The task
Update the records from the line with "Click the zoom-to-fit view icon" through the line with "Action: pyautogui.click(x=614, y=9)" by replacing "checkbox" with "toggle", leaving everything else unchanged. Give back only those lines.

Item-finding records
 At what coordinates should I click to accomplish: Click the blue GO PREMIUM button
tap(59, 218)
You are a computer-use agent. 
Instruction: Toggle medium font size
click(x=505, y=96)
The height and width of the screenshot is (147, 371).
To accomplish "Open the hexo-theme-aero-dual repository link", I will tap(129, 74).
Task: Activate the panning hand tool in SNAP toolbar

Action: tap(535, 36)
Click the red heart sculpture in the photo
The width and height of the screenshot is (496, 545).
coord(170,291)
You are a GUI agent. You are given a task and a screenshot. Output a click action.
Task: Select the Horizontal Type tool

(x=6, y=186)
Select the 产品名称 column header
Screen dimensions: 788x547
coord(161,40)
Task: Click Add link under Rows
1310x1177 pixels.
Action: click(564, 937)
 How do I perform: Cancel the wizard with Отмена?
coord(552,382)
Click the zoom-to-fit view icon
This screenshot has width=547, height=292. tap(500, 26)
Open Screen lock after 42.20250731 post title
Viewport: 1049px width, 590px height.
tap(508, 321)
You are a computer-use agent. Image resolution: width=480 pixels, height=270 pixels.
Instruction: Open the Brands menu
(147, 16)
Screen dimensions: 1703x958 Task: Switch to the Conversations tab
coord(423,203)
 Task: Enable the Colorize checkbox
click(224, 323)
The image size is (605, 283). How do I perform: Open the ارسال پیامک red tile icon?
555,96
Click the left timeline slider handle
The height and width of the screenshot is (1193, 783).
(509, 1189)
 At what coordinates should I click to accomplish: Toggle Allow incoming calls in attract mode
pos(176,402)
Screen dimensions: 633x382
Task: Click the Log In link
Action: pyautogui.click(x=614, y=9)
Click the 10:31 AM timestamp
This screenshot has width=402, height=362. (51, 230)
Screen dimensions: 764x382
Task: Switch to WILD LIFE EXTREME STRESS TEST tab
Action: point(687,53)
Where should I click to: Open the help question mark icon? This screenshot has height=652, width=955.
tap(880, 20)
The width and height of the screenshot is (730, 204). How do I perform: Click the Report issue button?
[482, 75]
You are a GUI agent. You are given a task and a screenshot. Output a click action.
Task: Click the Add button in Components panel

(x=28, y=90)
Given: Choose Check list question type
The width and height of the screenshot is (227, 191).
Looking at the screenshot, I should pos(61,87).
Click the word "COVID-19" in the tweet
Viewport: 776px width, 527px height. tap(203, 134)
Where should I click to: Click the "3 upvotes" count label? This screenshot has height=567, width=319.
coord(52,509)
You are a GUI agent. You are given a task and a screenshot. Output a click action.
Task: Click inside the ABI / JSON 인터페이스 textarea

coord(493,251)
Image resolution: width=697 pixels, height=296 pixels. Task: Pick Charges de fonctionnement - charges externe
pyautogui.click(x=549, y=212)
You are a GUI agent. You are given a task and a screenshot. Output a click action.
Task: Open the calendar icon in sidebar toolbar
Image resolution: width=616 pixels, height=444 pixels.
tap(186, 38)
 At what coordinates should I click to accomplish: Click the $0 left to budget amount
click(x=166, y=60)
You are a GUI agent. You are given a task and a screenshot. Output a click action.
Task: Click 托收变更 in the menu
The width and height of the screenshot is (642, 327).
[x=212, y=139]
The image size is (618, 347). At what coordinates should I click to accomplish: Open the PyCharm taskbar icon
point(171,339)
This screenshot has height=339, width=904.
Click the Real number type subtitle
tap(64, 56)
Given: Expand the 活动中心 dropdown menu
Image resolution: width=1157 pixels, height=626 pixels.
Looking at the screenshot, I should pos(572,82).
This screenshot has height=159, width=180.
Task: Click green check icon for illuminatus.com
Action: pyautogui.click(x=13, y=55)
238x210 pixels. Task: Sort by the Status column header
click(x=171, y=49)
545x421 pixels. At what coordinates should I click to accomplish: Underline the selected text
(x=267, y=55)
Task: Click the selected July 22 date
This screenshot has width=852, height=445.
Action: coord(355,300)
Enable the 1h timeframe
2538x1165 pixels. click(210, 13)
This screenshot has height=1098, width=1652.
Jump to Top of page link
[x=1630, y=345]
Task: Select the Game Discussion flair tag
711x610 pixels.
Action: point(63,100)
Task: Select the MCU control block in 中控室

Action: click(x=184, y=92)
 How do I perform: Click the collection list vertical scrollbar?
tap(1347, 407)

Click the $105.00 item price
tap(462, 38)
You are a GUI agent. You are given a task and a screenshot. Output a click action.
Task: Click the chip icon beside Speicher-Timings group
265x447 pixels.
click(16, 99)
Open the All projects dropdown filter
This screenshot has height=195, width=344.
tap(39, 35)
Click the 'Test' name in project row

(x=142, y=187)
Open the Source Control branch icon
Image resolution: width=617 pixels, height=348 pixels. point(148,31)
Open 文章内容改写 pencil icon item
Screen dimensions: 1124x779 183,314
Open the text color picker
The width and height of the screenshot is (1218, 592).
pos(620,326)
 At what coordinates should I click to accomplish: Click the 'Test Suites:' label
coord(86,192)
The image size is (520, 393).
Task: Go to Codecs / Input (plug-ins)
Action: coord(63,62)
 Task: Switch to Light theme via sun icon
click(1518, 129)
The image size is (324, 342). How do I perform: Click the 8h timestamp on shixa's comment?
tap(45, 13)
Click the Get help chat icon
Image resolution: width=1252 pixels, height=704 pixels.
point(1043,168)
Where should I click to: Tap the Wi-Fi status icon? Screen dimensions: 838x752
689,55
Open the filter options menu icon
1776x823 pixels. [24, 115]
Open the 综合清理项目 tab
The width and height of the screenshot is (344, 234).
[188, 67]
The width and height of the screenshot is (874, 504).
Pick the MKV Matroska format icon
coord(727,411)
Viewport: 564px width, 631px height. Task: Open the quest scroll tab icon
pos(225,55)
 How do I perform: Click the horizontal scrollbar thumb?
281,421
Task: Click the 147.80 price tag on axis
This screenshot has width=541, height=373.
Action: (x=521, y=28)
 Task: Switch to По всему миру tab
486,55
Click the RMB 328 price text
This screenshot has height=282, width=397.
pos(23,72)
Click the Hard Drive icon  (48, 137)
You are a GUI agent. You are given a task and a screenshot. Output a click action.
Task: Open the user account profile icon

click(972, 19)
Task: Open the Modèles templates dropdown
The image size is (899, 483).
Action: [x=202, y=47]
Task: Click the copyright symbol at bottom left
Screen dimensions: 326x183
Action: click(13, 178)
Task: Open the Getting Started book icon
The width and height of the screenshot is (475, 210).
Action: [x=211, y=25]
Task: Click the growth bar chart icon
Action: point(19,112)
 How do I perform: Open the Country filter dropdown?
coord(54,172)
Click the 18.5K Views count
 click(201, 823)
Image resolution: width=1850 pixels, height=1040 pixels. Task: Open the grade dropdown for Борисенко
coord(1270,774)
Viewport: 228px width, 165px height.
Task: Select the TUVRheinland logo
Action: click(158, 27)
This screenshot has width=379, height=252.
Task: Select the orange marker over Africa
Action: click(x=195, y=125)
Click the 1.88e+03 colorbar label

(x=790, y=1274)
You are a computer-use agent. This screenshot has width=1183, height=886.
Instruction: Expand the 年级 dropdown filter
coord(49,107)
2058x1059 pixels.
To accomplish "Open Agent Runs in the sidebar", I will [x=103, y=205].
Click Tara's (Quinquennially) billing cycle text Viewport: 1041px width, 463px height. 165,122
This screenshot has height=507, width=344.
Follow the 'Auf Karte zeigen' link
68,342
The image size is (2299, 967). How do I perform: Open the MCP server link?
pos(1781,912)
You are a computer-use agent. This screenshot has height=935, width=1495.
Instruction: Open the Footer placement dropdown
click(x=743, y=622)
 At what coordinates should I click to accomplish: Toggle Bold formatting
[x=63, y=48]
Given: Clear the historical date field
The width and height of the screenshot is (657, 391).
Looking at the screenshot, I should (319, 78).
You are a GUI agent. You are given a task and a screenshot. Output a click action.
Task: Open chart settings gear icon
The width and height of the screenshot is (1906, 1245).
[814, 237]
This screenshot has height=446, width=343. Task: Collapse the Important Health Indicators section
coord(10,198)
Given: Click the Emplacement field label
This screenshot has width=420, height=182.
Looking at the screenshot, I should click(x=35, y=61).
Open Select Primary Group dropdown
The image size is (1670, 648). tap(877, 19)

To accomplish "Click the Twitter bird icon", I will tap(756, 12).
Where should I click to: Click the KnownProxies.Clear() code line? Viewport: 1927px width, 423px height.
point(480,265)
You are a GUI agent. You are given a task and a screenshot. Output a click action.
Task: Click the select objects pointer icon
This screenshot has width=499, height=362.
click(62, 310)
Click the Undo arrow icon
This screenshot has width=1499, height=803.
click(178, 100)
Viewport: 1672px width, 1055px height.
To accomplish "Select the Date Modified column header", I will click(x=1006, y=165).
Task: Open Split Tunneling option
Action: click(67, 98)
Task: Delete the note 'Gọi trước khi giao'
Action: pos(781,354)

Result below
Click the zoom-to-fit view icon
This screenshot has width=547, height=292. tap(500, 26)
Open Screen lock after 42.20250731 post title
Viewport: 1049px width, 590px height.
tap(508, 321)
You are a computer-use agent. Image resolution: width=480 pixels, height=270 pixels.
Instruction: Open the Brands menu
(147, 16)
Screen dimensions: 1703x958 Task: Switch to the Conversations tab
coord(423,203)
 Task: Enable the Colorize toggle
click(224, 323)
The image size is (605, 283). How do I perform: Open the ارسال پیامک red tile icon?
555,96
Click the left timeline slider handle
The height and width of the screenshot is (1193, 783).
(509, 1189)
 At what coordinates should I click to accomplish: Toggle Allow incoming calls in attract mode
pos(176,402)
Screen dimensions: 633x382
Task: Click the Log In link
Action: pyautogui.click(x=614, y=9)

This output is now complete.